AOV of First Purchases FAQ
What is AOV of First Purchases?
AOV of First Purchases represents the average amount spent by customers during their initial order on an ecommerce platform.
Why is AOV of First Purchases important for my ecommerce business?
AOV of First Purchases provides insights into the spending behavior of new customers, allowing businesses to assess marketing effectiveness, allocate resources efficiently, and optimize customer acquisition strategies.
How can I increase the AOV of First Purchases?
To increase AOV of First Purchases, consider offering welcome discounts, creating bundle deals, recommending complementary products, setting free shipping thresholds, and integrating loyalty programs for new customers.
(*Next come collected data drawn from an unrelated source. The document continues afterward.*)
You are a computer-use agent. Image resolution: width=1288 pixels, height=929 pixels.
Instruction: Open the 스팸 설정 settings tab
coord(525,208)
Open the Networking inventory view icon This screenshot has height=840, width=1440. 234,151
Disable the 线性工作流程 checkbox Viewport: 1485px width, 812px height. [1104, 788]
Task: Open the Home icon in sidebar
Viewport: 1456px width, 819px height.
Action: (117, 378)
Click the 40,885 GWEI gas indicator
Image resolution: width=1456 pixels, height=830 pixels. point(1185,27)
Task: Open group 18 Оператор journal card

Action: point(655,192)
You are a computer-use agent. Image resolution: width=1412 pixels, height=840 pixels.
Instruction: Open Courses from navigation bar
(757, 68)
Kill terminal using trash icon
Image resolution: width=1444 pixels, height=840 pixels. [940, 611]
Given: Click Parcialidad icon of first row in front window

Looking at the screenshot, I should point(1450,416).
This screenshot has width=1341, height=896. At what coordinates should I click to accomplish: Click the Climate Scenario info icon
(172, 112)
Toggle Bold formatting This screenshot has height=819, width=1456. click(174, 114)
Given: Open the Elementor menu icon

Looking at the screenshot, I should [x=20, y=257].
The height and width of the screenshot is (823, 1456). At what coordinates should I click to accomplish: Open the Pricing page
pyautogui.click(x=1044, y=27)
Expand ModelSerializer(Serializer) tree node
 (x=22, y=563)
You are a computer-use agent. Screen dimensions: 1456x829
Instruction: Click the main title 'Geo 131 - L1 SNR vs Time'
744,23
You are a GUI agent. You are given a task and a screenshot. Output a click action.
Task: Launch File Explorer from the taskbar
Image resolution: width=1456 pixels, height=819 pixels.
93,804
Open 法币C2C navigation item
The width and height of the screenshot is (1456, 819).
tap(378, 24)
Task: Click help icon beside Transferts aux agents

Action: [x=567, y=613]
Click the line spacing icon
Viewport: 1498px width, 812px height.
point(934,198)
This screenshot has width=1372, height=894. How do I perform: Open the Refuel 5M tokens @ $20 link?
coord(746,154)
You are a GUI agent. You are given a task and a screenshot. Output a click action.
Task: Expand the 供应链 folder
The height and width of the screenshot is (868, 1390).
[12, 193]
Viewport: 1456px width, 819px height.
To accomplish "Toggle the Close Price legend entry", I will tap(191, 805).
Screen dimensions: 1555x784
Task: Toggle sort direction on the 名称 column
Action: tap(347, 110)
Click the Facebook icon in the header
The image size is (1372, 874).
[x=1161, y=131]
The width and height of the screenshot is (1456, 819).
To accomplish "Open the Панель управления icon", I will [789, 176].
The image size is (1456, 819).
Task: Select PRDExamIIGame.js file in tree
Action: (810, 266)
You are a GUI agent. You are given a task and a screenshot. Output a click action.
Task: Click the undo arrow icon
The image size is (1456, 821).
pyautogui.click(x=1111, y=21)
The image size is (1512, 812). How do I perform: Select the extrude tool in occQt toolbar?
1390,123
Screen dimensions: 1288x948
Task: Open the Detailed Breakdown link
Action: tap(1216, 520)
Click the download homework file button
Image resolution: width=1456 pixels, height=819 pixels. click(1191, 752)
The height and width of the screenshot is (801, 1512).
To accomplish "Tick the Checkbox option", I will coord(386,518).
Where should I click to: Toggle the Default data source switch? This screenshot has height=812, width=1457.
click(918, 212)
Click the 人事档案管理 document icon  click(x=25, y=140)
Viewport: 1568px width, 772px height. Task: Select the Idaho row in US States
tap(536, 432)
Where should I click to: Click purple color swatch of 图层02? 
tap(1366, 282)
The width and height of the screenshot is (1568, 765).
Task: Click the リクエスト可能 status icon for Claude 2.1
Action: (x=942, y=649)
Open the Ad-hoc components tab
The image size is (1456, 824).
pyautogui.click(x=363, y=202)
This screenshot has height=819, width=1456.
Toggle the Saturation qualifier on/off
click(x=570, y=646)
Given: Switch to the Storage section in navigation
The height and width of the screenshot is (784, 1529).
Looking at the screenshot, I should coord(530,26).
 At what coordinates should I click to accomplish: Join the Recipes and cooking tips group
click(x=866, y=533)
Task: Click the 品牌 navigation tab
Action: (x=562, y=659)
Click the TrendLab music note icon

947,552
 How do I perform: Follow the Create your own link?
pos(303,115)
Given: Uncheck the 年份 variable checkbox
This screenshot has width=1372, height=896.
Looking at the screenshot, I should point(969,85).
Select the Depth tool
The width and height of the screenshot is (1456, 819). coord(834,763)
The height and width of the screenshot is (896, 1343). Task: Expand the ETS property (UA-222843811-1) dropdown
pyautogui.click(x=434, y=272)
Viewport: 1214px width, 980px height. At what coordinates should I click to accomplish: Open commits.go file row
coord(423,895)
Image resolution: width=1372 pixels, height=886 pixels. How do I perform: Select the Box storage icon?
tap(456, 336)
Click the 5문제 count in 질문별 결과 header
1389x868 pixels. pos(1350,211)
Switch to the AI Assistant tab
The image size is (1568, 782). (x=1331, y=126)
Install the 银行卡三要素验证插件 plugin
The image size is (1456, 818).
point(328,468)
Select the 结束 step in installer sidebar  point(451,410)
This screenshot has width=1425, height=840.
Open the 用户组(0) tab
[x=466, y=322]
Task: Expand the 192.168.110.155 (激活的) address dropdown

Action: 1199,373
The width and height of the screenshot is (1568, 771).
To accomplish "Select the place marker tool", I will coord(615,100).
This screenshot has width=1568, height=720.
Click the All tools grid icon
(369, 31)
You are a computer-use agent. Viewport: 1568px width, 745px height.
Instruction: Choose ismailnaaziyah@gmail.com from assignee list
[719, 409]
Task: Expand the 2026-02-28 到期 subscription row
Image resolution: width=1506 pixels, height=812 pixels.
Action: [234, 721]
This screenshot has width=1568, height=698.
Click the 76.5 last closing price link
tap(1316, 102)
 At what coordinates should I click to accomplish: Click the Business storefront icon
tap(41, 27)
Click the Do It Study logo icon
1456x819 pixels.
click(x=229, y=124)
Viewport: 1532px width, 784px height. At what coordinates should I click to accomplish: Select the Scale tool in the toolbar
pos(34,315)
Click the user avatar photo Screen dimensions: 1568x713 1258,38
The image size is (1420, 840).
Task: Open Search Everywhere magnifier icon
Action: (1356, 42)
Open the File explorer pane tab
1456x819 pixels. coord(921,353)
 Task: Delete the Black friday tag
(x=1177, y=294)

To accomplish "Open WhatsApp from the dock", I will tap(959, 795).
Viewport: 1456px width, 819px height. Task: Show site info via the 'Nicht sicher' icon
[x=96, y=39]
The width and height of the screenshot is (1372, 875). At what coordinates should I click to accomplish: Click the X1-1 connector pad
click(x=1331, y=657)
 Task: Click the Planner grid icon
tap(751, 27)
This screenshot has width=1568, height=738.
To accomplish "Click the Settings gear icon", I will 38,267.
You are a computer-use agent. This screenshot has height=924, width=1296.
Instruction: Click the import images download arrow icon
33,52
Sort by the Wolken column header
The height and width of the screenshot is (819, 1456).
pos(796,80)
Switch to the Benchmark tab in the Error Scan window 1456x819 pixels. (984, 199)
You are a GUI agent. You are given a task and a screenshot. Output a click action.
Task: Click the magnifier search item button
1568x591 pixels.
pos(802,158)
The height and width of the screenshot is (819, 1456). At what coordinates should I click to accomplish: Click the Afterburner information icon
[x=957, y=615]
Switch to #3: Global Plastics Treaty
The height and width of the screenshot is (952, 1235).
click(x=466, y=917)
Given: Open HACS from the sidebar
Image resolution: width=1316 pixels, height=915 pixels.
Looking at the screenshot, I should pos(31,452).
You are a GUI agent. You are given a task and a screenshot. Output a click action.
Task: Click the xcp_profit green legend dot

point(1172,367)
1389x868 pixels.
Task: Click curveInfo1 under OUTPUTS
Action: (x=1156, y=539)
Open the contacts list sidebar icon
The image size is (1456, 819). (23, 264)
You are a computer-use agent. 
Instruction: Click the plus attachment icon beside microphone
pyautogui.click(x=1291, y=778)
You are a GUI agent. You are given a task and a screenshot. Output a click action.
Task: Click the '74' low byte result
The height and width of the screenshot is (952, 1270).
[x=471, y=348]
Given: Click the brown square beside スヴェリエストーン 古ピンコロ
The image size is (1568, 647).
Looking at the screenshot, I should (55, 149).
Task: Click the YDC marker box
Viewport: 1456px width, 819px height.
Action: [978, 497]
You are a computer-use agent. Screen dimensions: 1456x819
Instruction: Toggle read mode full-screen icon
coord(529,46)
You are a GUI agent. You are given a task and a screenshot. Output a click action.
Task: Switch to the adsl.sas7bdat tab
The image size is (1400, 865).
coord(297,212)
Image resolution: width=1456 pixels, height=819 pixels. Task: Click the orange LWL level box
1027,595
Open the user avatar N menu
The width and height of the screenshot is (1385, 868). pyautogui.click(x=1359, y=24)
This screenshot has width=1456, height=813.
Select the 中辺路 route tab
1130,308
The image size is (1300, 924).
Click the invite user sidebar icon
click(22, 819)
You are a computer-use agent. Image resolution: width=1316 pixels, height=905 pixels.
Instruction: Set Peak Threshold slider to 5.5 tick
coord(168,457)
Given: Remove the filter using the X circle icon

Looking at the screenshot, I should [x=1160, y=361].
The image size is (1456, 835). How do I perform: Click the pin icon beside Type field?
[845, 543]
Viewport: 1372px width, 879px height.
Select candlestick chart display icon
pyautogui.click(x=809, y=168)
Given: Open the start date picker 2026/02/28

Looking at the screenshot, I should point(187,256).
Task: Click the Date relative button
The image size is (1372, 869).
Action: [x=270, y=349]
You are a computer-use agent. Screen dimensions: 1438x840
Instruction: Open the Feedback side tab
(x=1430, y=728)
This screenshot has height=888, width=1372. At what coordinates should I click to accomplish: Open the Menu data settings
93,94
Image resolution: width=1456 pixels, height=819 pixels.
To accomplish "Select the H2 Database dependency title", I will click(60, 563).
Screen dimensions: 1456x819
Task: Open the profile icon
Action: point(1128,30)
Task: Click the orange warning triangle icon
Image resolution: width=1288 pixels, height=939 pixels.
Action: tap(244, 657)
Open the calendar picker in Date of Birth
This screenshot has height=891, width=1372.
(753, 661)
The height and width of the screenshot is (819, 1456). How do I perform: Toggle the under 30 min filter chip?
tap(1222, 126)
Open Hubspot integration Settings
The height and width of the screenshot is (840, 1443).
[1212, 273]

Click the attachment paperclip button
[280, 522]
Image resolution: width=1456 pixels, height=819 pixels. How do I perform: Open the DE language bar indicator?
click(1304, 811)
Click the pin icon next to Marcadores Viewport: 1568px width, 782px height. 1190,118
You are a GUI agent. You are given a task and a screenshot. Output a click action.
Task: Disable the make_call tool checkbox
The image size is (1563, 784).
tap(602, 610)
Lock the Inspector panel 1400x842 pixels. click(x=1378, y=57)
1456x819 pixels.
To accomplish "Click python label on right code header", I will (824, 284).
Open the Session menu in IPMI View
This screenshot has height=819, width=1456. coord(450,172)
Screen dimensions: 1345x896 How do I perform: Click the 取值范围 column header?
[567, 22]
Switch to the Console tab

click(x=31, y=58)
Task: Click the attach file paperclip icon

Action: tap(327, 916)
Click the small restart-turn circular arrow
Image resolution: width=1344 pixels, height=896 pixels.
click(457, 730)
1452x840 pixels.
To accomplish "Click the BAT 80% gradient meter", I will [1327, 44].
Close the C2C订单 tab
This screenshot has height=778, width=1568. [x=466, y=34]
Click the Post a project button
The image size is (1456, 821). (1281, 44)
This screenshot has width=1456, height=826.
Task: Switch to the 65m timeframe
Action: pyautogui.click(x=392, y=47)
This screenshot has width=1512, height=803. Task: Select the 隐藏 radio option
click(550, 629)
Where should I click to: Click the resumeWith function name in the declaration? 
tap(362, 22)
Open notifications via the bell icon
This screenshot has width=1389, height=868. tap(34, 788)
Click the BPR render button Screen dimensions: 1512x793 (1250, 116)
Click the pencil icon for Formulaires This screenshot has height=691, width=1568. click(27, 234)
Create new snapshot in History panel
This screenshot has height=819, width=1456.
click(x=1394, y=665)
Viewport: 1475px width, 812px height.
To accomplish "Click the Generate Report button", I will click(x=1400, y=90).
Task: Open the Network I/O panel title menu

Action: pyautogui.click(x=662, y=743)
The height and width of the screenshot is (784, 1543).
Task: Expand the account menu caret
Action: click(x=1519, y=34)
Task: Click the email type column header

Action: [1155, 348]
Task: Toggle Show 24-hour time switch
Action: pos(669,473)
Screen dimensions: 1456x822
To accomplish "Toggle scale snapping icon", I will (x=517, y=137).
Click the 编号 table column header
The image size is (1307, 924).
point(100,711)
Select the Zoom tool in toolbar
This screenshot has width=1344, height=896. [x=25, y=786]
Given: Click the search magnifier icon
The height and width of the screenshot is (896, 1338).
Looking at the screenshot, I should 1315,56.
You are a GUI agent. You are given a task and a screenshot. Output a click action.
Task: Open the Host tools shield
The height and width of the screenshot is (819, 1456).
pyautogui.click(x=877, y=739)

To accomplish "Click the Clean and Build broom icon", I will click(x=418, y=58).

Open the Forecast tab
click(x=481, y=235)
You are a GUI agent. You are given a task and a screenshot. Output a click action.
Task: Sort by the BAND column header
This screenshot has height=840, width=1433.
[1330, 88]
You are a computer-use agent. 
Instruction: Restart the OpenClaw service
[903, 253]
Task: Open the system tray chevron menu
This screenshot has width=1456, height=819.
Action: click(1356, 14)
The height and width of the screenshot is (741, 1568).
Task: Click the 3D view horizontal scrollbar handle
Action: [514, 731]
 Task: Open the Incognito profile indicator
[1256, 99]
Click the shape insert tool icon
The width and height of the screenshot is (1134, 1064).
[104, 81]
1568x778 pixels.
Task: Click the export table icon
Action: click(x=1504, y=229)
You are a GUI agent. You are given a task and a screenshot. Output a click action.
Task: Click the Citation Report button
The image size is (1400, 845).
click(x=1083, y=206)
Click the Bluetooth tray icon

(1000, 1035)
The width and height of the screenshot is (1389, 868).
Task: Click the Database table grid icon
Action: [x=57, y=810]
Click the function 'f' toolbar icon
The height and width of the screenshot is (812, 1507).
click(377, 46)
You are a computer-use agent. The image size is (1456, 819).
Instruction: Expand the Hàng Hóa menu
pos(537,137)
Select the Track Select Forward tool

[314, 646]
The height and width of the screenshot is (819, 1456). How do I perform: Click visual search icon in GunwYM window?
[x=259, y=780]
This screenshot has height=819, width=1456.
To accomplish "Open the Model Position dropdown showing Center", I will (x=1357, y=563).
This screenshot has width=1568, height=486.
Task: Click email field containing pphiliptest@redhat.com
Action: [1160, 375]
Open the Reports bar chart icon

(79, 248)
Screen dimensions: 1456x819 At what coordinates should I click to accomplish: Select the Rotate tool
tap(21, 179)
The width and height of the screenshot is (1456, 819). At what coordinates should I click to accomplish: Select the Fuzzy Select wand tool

What other metrics are relevant to AOV of First Purchases?
Metrics such as Customer Acquisition Cost (CAC), Conversion Rate, Retention Rate, New Customer Ratio, and Product Affinity Analysis provide complementary insights to AOV of First Purchases, aiding in a comprehensive understanding of customer acquisition and revenue potential.
Is a high AOV of First Purchases always desirable?
While a higher AOV of First Purchases generally indicates more profitable initial transactions, it’s crucial to consider the balance between acquisition costs and revenue. A higher AOV doesn’t necessarily guarantee sustainable profitability if customer acquisition costs are disproportionately high.